Se entiende que el acceso a la vivienda es un asunto que comprende múltiples frentes, pero en el proceso de búsqueda de soluciones y alternativas se debe considerar también la diversidad y complejidad socio-cultural como un elemento determinante en la definición de nuevos modelos de adquisición y uso. Además, también es fundamental que desde la arquitectura se redefinan las tipologías de vivienda que se han pregonado como estándares desde la formación de la ciudad burguesa, desde el advenimiento del baby boom y de la sociedad fordista, modelos que están caducados.
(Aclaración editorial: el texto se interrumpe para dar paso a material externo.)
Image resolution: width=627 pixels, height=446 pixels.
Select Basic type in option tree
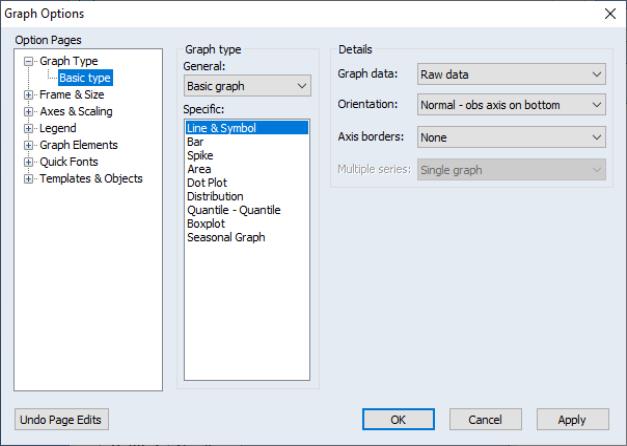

La arquitectura tiene un compromiso con el espacio para adecuarlo a las necesidades cambiantes de la sociedad; necesidades reales y objetivas. Por otro lado, la práctica insostenible de especulación sobre el territorio que se ampara en la construcción de vivienda es también un modelo caduco, sobre todo considerando las posibilidades que ofrece el parque inmobiliario existente. Reformar y rehabilitar antes que construir, es una propuesta sostenible que conduce necesariamente a redefinir la práctica constructiva desde la arquitectura y contra el monopolio de la construcción especulativa.
Si para David Harvey el derecho a la ciudad parte del impulso común de querer transformar la ciudad en función de nuestros deseos [5], podemos extrapolar ésta premisa a la lucha por el derecho a la vivienda; que no es más que el impulso de querer modificar las reglas del juego para hacer visibles otras realidades, para hacer factible alternativas que se adapten a las necesidades y posibilidades de los distintos grupos sociales.
Sabrina Gaudino Di Meo | @gaudi_no
*Este artículo fue publicado anteriormente por la autora en: http://www.laciudadviva.org/blogs/?p=29930
Notas:
1. Derecho Universal a una vivienda. En Declaración Universal de los Derechos Humanos, artículo 25, apartado 1.
2. Lois González, R. González Pérez, J.M. y Escudero Gómez, L.A. (2012). Los espacios urbanos. El estudio geográfico de la ciudad y la urbanización. (p. 324) Madrid: Editorial Biblioteca Nueva.
3. Bauman, Zigmunt (2000). Modernidad líquida. (p.140). México: Fondo de cultura económica.
4. Vinuesa Angulo, J. De la Riva, J.M. & Palacios, A. El fenómeno de las viviendas desocupadas. Ministerio de Vivienda. FUAM. Madrid.
5. Harvey, David. (2012). Ciudades rebeldes. Del derecho a la ciudad a la revolución urbana. (p. 20). Madrid: Ediciones Akal, S.A.